As a re-elected Gov. Mark Dayton and a now-divided Legislature search for common ground in 2015, no priority will be more promising than workforce improvement and alignment, focused squarely on reducing racial and economic disparities.
Evidence continues to mount showing that worsening overall inequality, racial disparities and a skills mismatch between workforce and workplace are damaging our competitiveness. Consensus about this threat is spreading rapidly in the state and national business communities.
Standard & Poor's, the premier credit-rating agency for businesses and governments, declared in a widely noted report this summer that worsening inequality in wealth and income is limiting U.S. economic growth.
S & P recommended increasing training and education levels to improve productivity. It estimated that "if the American workforce completed just one more year of school over the next five years, productivity gains could add over $500 billion, or 2.4 percent, to the level of GDP relative to the baseline."
Applying those numbers to Minnesota, we could add a handsome $10 billion more to our GDP by adding that average of one additional year of training and education to our workforce, particularly for jobs actually most in demand at the middle-skill level, and for communities of color that suffer here from one of the nation's largest racial opportunity gaps.
Impressive as the projections are for growth from additional education, the projections of growth from achieving racial equity, across the state of Minnesota, are even more impressive. According to PolicyLink, Minnesota's gross domestic product would have been $16.4 billion higher in 2011 if there had been no racial gaps in income.
As Republican and DFL leaders prepare their agendas, it's crucial to understand the mutuality between two goals that are too often seen as being in tension — growth and equity. These objectives must be woven together to achieve shared prosperity and economic competitiveness.

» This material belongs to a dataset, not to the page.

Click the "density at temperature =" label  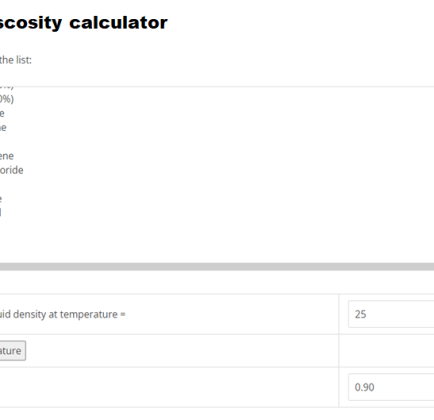[69, 314]
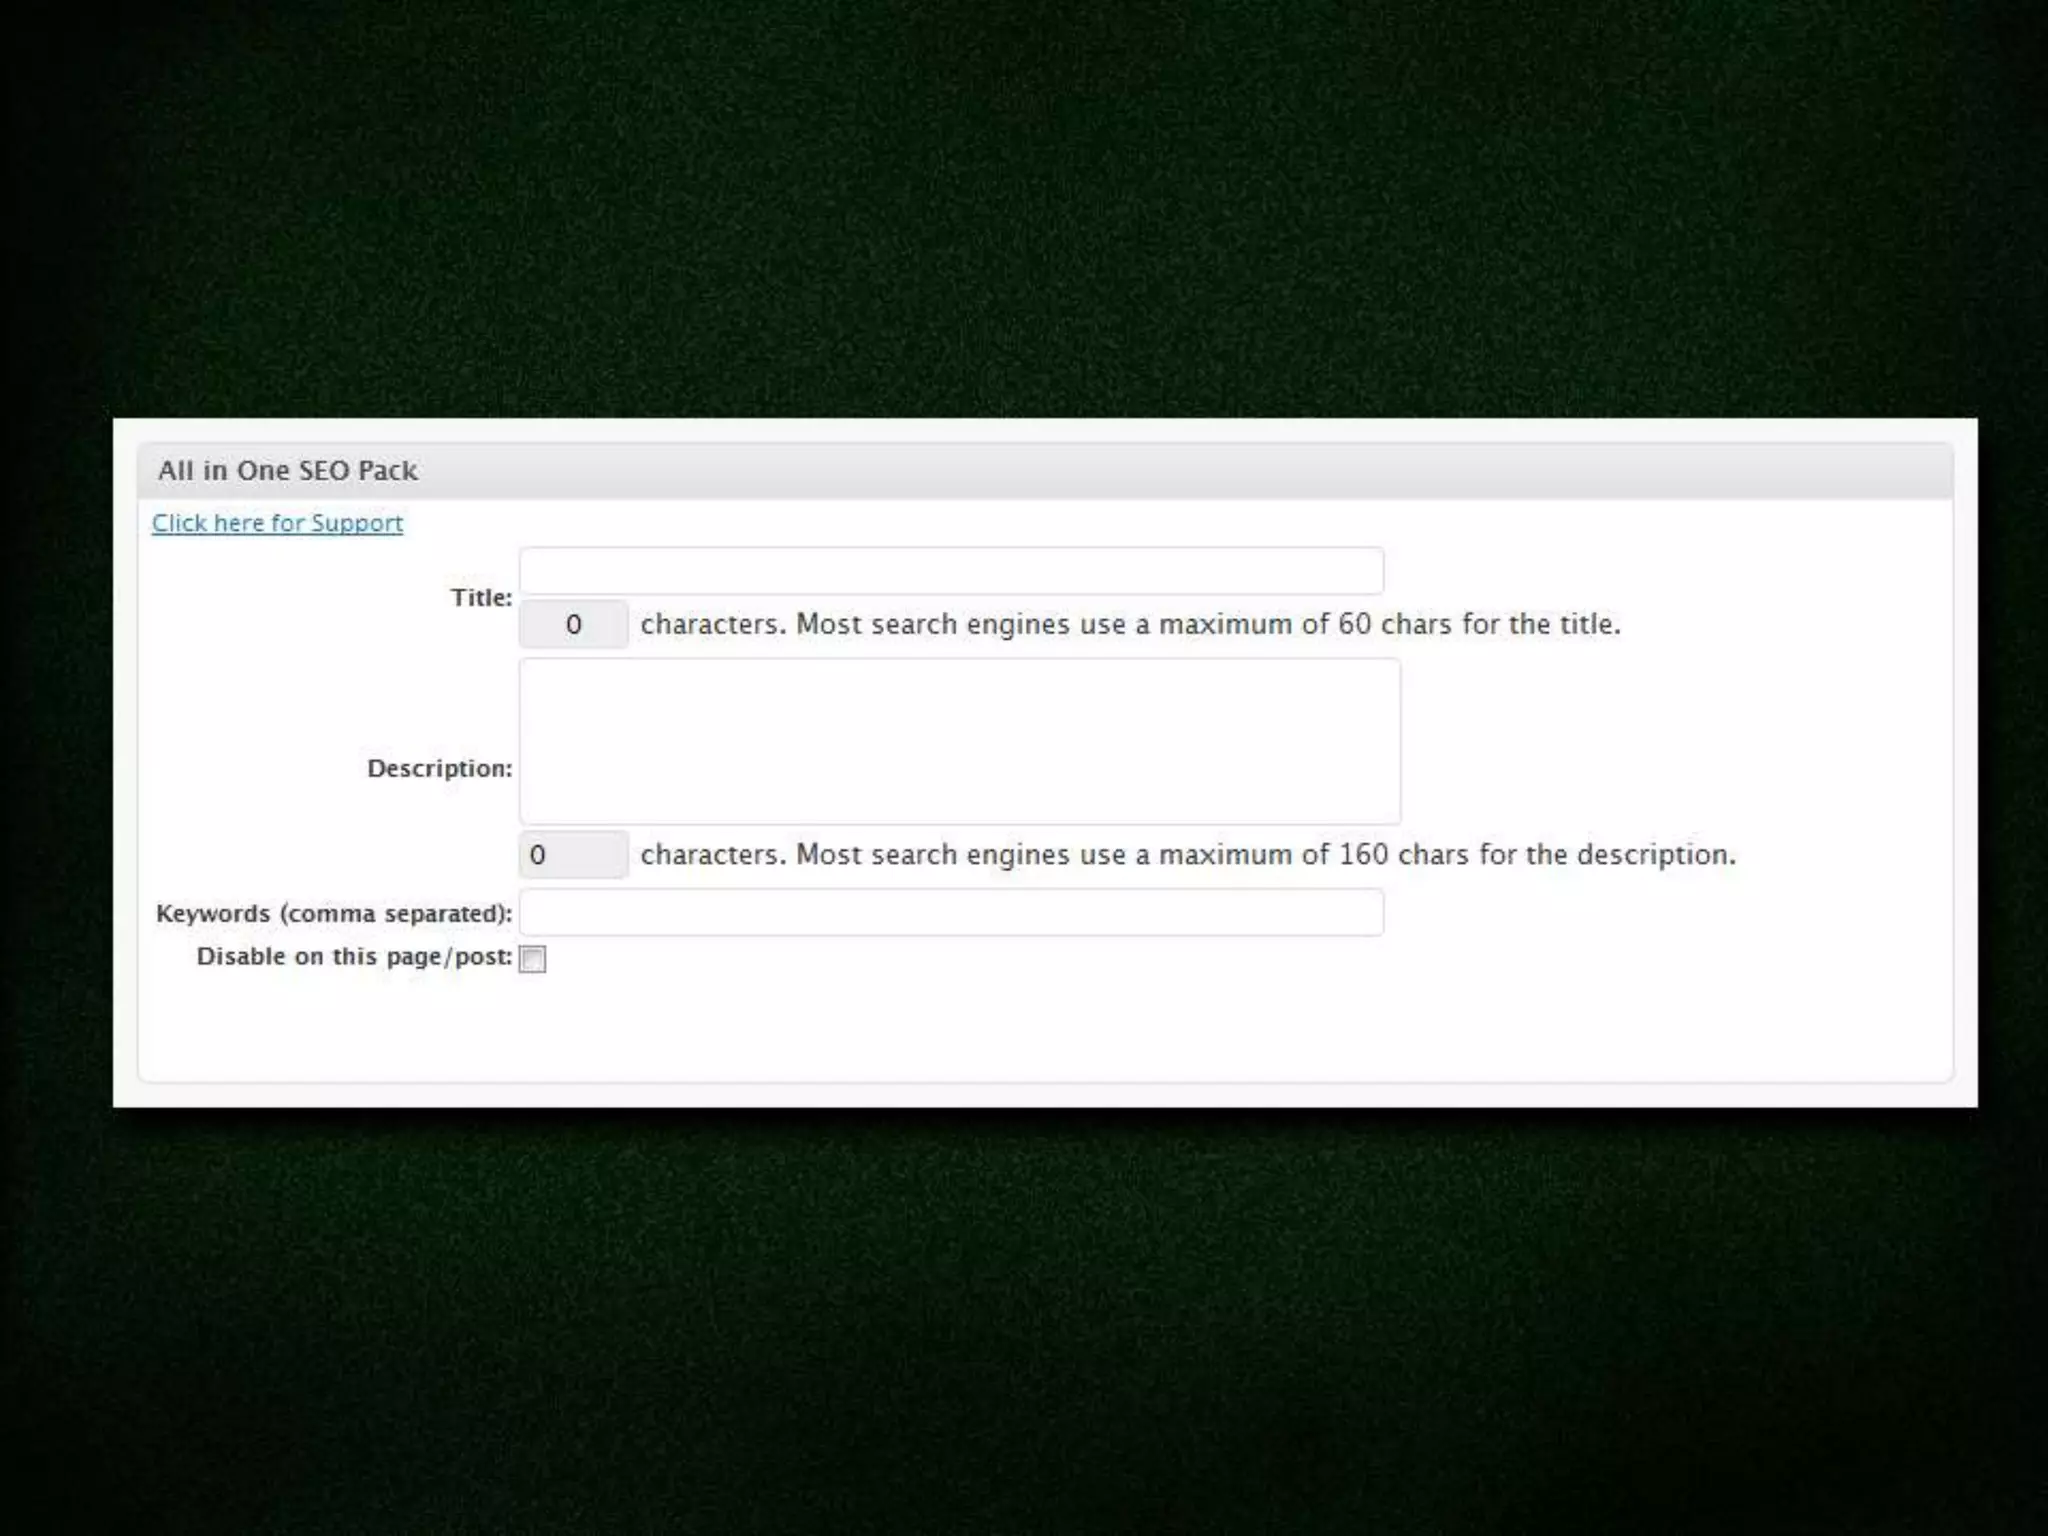Click into the SEO Title text field
Image resolution: width=2048 pixels, height=1536 pixels.
951,571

By growth, we mean the traditional definition used by economists to measure our state's overall increase in total personal income and productivity. By equity, we mean a healthy distribution of resources and assets among income levels and by race, and the reduction of unsustainably widening inequalities on such measures as employment, income and poverty. Only by combining these two ideals can we maximize competitiveness. A competitiveness strategy that leaves out shared prosperity — or addresses racial equity only as an afterthought — will simply be less effective than one that weaves these goals together from the outset.